-------- Records for this exercise

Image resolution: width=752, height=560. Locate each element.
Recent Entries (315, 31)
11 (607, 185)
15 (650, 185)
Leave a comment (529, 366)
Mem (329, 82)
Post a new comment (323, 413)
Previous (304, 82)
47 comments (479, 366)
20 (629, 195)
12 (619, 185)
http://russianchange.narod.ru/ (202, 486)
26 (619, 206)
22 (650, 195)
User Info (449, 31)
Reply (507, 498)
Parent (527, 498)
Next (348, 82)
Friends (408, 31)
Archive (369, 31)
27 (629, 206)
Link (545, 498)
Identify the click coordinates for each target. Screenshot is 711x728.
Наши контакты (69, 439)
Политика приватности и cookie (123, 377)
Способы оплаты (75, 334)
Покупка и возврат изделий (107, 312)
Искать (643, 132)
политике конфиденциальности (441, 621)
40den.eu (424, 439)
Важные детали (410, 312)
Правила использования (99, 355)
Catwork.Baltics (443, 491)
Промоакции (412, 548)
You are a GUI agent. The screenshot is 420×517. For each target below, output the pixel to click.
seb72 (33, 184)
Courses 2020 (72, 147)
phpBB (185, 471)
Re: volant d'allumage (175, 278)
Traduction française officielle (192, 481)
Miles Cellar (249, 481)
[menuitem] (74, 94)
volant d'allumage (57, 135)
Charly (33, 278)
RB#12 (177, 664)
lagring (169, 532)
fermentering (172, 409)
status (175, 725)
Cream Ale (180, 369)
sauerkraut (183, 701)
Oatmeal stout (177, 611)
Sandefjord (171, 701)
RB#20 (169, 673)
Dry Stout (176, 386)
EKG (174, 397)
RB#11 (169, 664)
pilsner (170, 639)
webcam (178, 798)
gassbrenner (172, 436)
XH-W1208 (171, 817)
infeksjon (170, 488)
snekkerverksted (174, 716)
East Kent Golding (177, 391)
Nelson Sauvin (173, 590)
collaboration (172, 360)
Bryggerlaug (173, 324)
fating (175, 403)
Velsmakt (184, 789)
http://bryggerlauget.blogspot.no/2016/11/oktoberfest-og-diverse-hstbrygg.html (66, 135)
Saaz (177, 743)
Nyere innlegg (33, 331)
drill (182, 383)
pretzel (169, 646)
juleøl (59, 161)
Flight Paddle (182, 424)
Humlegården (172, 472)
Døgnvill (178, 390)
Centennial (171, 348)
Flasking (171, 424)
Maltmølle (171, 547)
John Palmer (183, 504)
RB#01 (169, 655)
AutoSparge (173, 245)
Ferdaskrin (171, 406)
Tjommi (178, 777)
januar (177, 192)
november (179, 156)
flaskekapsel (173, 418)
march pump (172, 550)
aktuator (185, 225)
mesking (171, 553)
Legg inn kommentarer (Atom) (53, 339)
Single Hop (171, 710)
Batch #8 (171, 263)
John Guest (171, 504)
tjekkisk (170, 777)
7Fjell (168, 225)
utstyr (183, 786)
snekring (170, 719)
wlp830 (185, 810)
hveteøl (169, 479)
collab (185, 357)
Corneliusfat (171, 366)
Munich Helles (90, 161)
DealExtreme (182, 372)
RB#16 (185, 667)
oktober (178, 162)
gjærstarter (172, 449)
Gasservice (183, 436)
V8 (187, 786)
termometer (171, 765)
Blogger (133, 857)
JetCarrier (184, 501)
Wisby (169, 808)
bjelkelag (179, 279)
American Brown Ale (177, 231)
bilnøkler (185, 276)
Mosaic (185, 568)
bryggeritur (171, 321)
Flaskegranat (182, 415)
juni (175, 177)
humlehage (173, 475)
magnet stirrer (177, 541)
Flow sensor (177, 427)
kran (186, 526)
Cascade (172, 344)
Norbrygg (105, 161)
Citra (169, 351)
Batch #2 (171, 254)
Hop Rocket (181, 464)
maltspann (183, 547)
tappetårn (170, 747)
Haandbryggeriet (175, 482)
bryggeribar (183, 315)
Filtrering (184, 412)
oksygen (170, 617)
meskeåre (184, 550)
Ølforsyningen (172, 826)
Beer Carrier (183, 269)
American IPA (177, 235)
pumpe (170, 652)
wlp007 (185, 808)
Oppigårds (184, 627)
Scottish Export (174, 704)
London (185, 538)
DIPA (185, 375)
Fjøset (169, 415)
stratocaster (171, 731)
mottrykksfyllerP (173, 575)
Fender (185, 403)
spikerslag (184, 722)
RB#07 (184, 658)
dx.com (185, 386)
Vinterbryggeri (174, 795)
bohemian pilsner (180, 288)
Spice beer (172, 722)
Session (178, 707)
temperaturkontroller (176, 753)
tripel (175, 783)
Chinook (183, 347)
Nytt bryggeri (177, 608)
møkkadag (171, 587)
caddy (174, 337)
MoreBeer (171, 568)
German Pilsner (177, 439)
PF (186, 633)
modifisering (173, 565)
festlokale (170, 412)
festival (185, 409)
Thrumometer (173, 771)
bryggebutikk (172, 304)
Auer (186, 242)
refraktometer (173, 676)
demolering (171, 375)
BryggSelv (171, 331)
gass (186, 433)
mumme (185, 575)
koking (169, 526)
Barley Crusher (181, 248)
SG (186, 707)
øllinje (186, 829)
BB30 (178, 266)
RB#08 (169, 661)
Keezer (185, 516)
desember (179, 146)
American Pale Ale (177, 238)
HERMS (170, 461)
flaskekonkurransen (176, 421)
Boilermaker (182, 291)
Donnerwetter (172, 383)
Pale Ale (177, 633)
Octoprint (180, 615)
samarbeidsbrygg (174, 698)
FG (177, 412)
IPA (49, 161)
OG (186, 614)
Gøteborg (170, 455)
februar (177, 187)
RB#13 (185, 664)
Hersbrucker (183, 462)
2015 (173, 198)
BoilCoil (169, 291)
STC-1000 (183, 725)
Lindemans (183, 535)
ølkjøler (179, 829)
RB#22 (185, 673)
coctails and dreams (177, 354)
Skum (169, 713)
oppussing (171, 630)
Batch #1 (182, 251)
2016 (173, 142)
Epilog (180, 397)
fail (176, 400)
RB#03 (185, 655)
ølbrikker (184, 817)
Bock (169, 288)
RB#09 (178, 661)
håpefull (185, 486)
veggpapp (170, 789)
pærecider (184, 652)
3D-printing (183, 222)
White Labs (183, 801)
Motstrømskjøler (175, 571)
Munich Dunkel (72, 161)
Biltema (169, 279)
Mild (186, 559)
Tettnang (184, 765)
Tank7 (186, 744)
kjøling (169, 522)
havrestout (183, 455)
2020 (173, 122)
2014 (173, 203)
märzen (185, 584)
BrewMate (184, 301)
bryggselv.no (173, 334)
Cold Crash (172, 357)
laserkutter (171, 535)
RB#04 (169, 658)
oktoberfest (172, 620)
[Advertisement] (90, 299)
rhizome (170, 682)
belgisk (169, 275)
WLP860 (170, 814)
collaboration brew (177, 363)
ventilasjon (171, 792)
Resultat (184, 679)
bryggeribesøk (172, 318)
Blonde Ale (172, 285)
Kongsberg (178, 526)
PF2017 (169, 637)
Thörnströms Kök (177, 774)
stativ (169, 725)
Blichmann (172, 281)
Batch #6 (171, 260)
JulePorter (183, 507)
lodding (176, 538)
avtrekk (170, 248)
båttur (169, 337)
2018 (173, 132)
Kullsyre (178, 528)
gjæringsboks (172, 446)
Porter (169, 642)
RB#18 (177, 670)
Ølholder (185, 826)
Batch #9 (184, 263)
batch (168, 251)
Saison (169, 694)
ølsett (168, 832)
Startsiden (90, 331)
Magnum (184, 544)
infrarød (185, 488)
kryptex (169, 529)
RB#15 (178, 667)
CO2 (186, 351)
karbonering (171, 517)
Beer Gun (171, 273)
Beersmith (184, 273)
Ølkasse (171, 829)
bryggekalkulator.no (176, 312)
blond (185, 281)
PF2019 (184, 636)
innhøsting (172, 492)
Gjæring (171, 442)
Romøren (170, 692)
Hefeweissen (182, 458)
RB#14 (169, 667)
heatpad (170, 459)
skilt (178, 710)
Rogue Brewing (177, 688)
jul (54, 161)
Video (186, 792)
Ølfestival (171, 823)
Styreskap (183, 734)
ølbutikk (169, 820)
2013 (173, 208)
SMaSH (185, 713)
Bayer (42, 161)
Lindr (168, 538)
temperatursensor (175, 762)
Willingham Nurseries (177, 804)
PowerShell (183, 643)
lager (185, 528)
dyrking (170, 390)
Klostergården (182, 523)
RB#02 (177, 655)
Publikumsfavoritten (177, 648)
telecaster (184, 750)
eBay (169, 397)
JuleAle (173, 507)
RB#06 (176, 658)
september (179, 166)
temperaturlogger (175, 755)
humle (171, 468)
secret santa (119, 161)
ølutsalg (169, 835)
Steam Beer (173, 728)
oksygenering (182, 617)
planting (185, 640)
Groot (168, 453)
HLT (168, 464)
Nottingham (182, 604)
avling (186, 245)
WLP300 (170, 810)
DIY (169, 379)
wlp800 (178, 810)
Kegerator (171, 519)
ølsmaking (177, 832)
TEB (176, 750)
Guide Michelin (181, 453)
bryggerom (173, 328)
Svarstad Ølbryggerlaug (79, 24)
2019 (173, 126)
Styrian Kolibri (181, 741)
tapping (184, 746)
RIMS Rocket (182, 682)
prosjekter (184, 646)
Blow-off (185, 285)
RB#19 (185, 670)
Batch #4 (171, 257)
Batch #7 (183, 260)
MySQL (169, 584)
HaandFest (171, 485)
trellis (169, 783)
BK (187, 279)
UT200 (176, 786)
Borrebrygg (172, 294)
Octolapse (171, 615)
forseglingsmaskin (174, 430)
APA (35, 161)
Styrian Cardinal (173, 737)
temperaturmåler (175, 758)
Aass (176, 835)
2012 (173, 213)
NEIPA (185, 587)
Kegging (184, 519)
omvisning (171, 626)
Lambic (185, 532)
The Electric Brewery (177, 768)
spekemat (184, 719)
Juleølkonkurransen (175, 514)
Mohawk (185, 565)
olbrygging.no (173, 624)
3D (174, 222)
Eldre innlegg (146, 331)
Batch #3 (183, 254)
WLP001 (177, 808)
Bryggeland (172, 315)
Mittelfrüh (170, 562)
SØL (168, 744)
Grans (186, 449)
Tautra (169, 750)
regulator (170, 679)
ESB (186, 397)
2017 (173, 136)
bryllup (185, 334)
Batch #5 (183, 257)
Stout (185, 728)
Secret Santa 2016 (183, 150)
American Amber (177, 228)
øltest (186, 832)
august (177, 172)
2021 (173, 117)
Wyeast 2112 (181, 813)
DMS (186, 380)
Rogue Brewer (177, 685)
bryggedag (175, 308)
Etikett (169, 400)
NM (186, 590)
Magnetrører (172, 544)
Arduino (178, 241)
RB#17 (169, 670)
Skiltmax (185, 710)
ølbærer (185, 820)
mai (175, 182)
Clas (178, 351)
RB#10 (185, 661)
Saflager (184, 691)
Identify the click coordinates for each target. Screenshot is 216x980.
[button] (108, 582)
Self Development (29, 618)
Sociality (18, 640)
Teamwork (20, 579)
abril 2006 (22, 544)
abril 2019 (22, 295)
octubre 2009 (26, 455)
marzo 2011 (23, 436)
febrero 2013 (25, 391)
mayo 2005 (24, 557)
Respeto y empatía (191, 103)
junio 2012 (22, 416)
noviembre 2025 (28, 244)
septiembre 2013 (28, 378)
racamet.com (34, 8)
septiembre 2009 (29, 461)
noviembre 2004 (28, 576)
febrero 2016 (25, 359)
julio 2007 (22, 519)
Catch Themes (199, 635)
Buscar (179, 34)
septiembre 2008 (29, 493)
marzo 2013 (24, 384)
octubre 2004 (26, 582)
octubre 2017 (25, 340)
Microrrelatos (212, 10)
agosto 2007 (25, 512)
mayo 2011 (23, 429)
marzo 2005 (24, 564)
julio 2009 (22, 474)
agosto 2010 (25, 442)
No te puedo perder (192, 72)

----------------

Directions: In the records above, reproduce without changes the lines beginning with the one that contains "temperaturmåler (175, 758)" and continuing through the one that contains "Stout (185, 728)", with both end lines included.

Response for this exercise:
temperaturmåler (175, 758)
Aass (176, 835)
2012 (173, 213)
NEIPA (185, 587)
Kegging (184, 519)
omvisning (171, 626)
Lambic (185, 532)
The Electric Brewery (177, 768)
spekemat (184, 719)
Juleølkonkurransen (175, 514)
Mohawk (185, 565)
olbrygging.no (173, 624)
3D (174, 222)
Eldre innlegg (146, 331)
Batch #3 (183, 254)
WLP001 (177, 808)
Bryggeland (172, 315)
Mittelfrüh (170, 562)
SØL (168, 744)
Grans (186, 449)
Tautra (169, 750)
regulator (170, 679)
ESB (186, 397)
2017 (173, 136)
bryllup (185, 334)
Batch #5 (183, 257)
Stout (185, 728)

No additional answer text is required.